» **TASK PROMPT**:
Word-for-word repetition of the records below is needed, but only from the line holding "Task: Click the WCF-Dienste folder icon" through the final line, with pictures excluded.

» **DATA SECTION**:
---*---

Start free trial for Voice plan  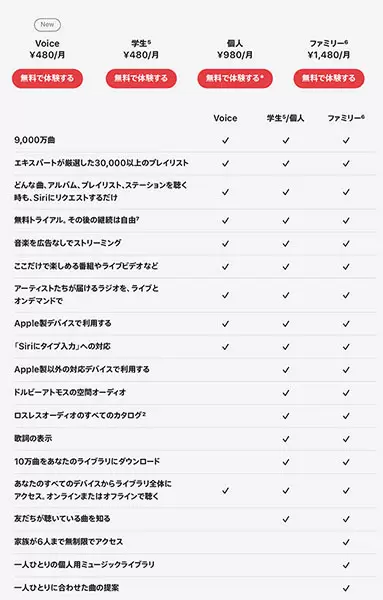coord(47,78)
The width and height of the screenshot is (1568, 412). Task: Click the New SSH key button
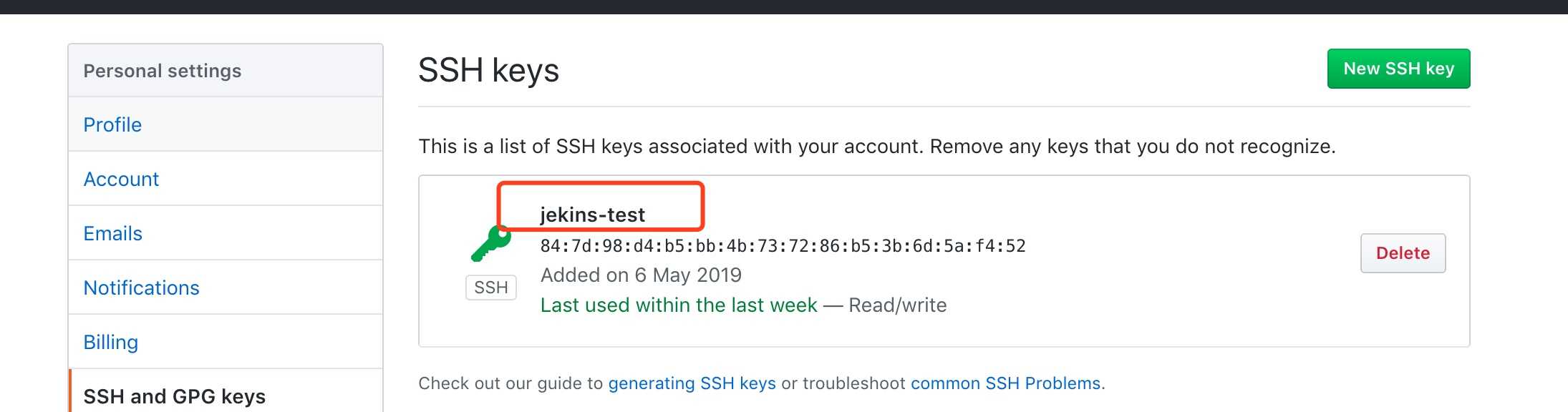1398,69
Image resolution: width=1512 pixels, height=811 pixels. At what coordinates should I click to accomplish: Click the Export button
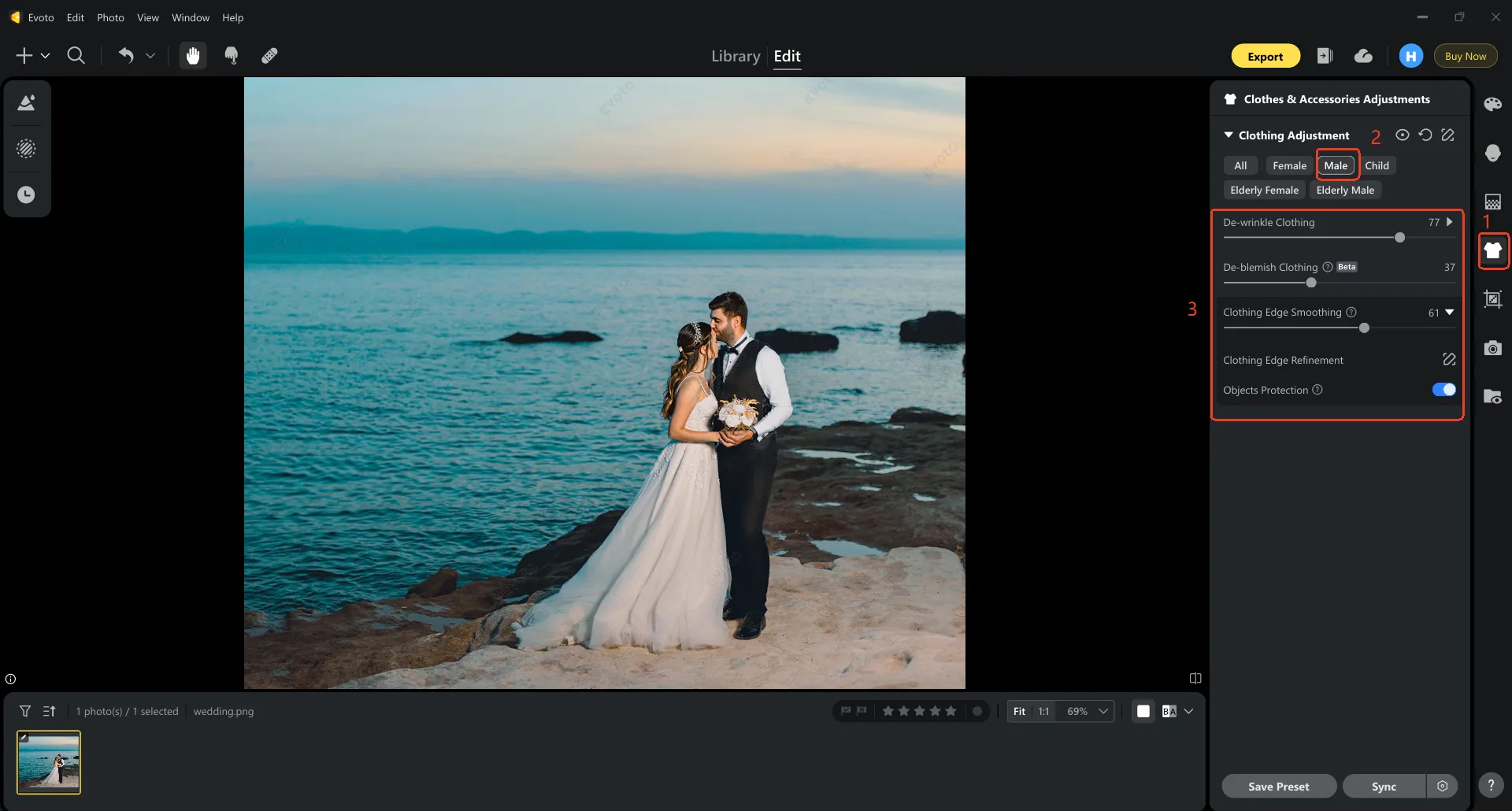click(1265, 57)
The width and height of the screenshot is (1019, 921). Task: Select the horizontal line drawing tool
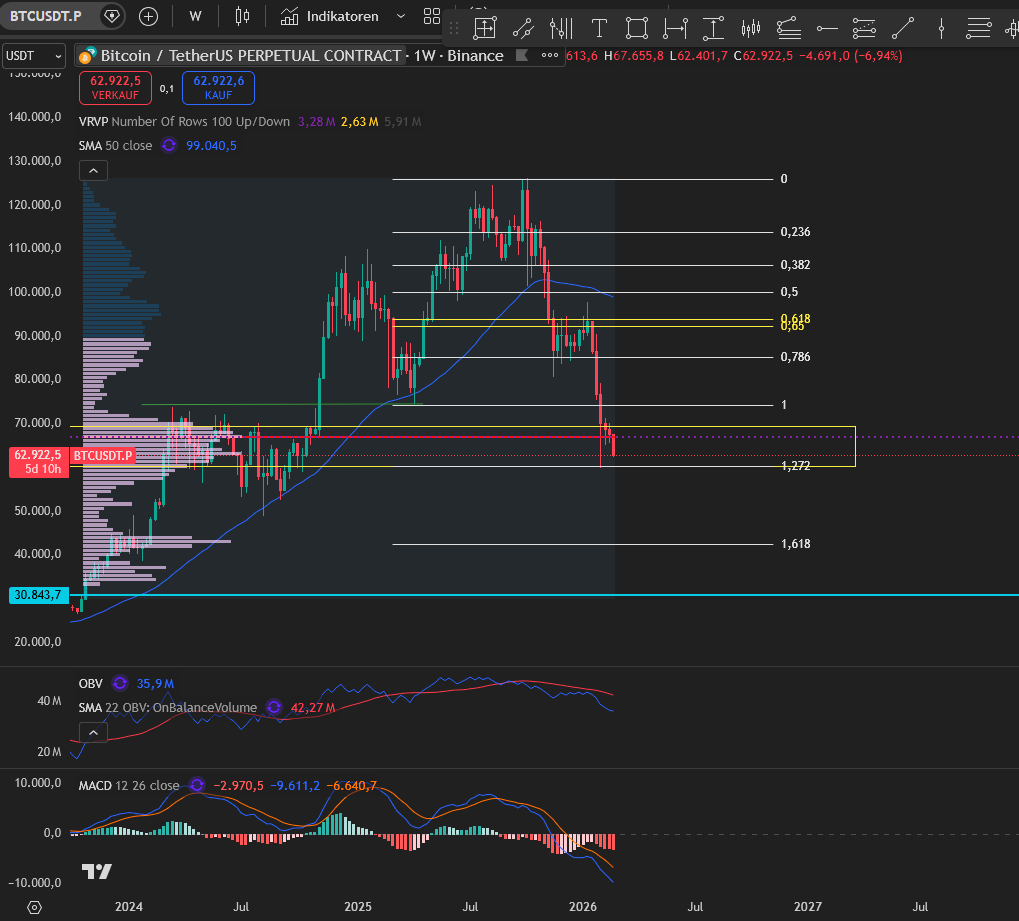[827, 28]
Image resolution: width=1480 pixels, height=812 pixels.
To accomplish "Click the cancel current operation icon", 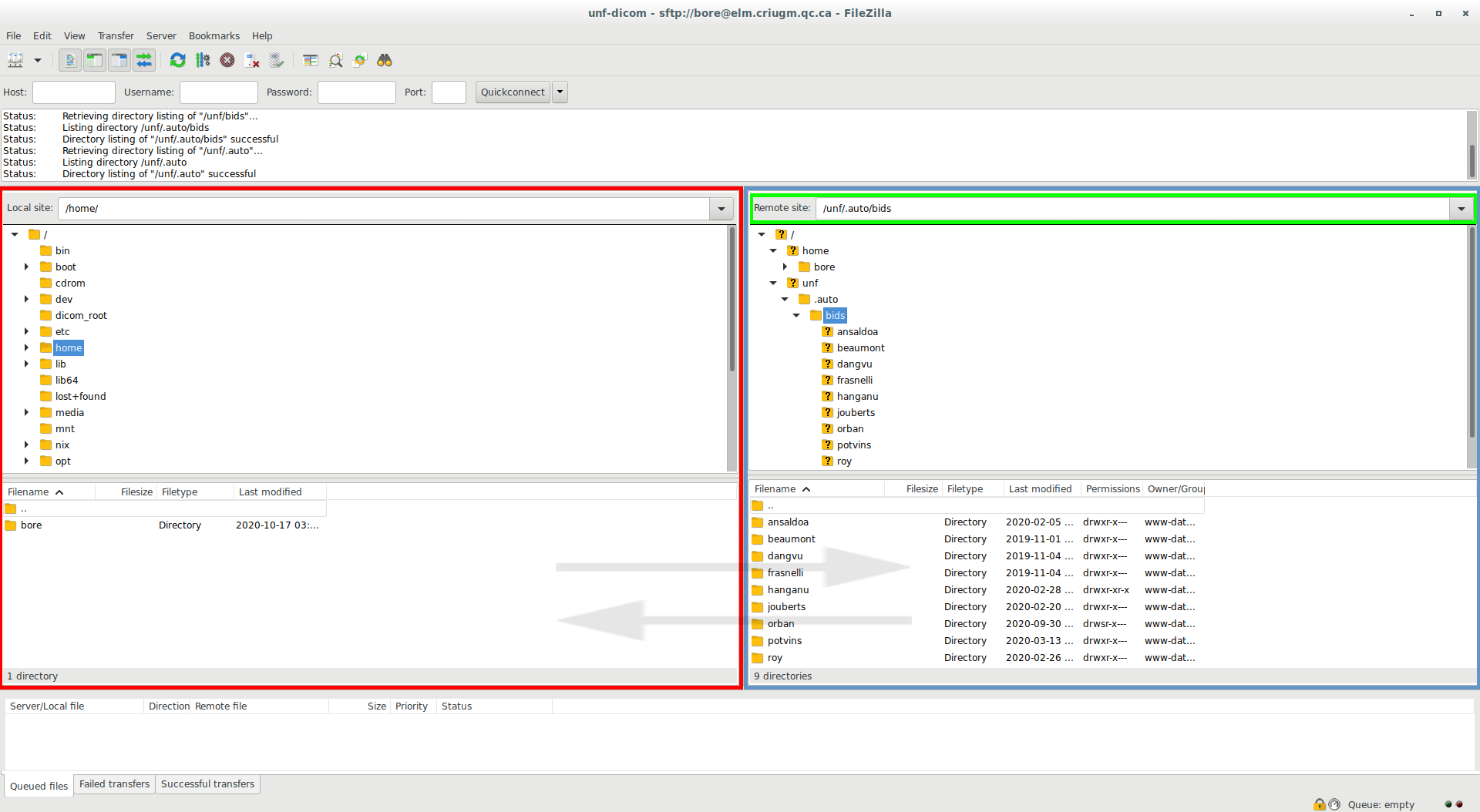I will point(227,60).
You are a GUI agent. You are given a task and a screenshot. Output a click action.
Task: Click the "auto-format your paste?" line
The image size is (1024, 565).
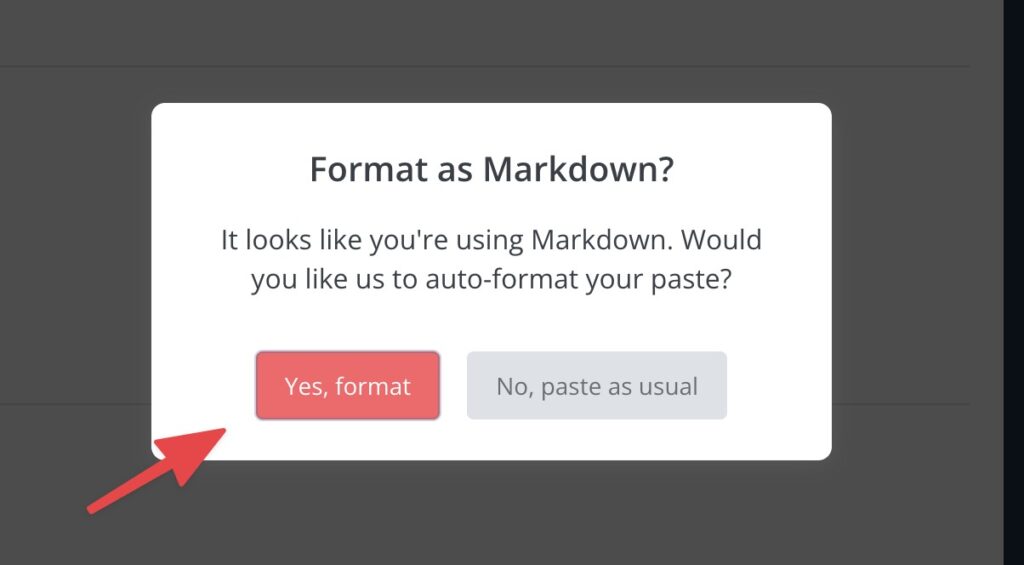578,280
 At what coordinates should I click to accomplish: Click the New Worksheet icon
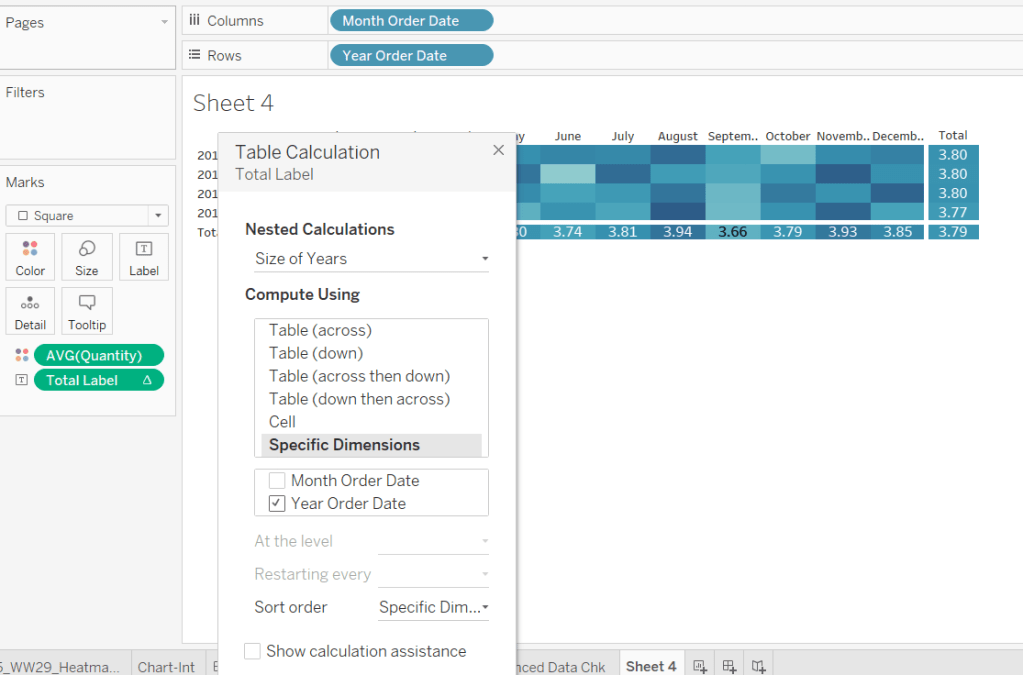(700, 666)
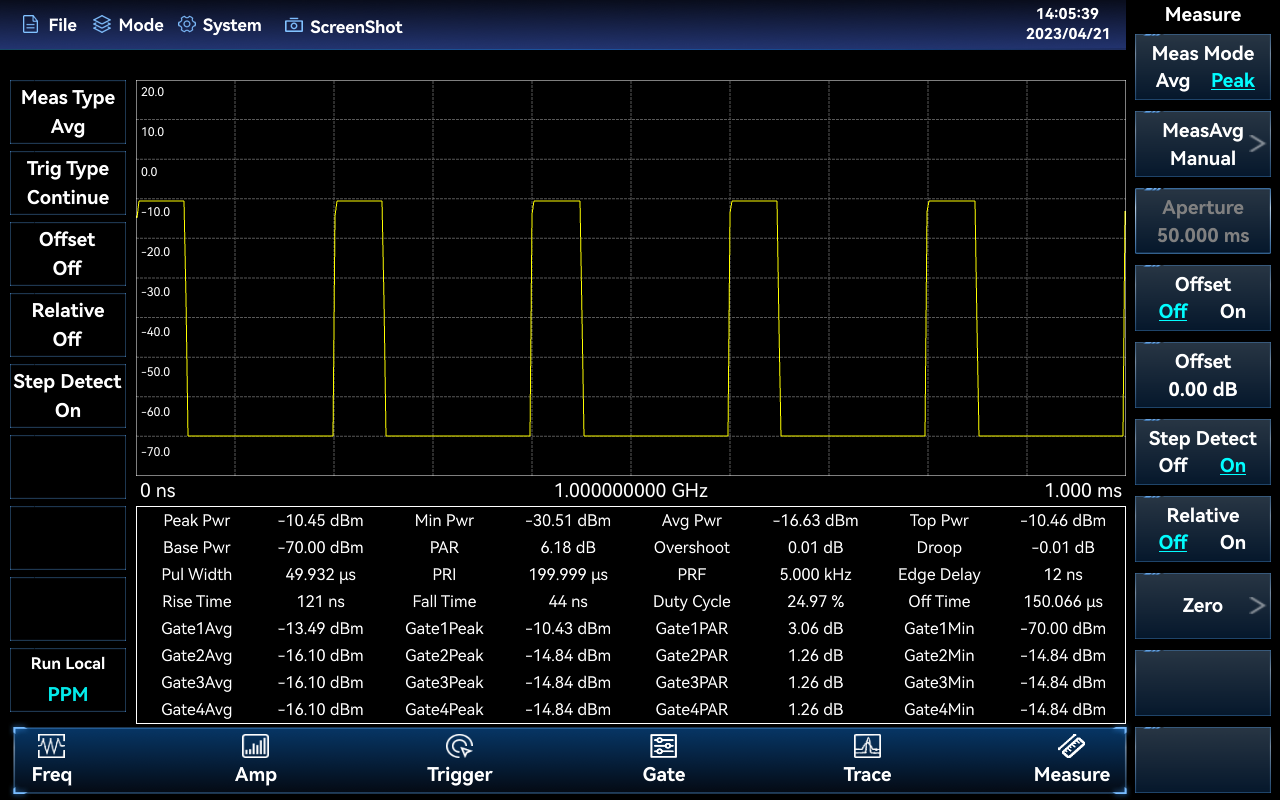Image resolution: width=1280 pixels, height=800 pixels.
Task: Set Step Detect to Off
Action: 1172,466
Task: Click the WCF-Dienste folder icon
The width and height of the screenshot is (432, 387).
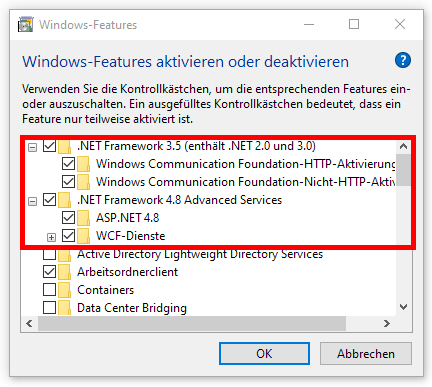Action: (x=83, y=236)
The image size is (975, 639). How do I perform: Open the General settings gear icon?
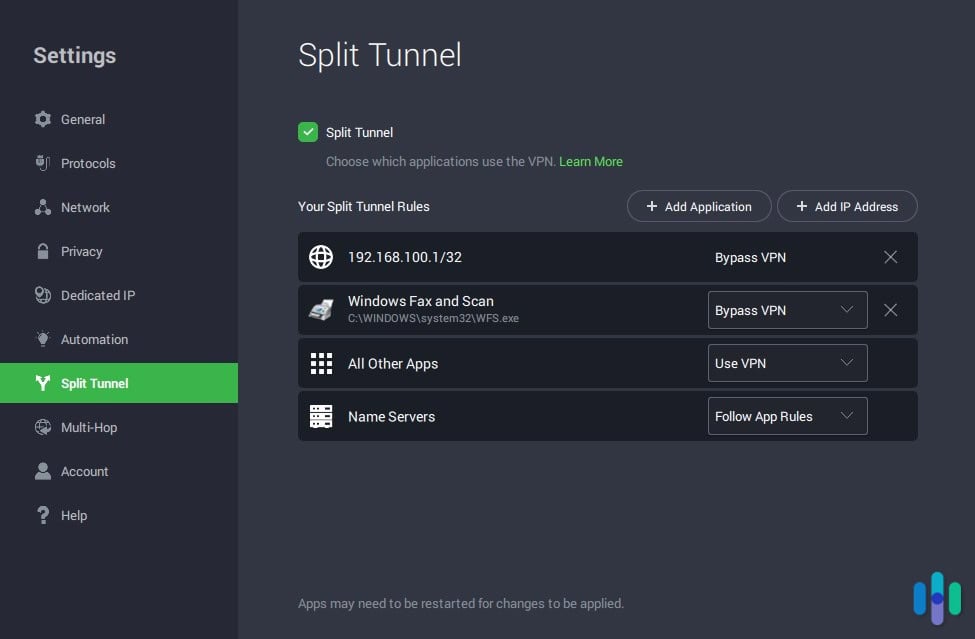click(43, 119)
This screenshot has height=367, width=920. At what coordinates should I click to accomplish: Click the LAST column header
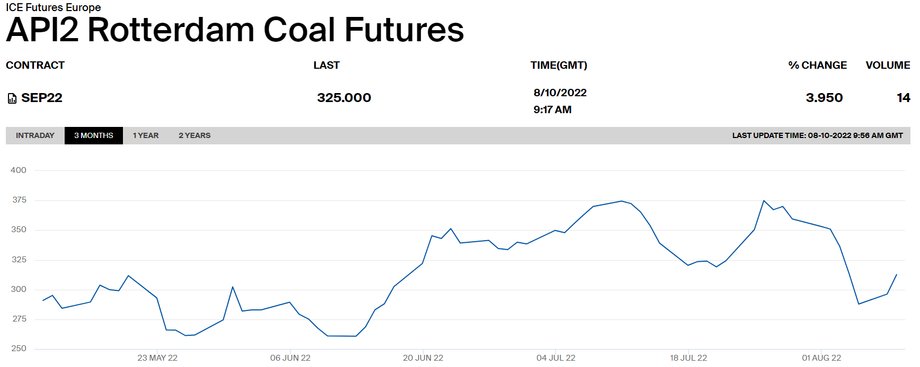pos(326,65)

---*---

» **EXPECTED OUTPUT**:
Task: Click the WCF-Dienste folder icon
The width and height of the screenshot is (432, 387).
Action: (x=83, y=236)
The image size is (975, 639). How do I perform: Open the General settings gear icon?
click(43, 119)
This screenshot has height=367, width=920. At what coordinates should I click to accomplish: Click the LAST column header
pos(326,65)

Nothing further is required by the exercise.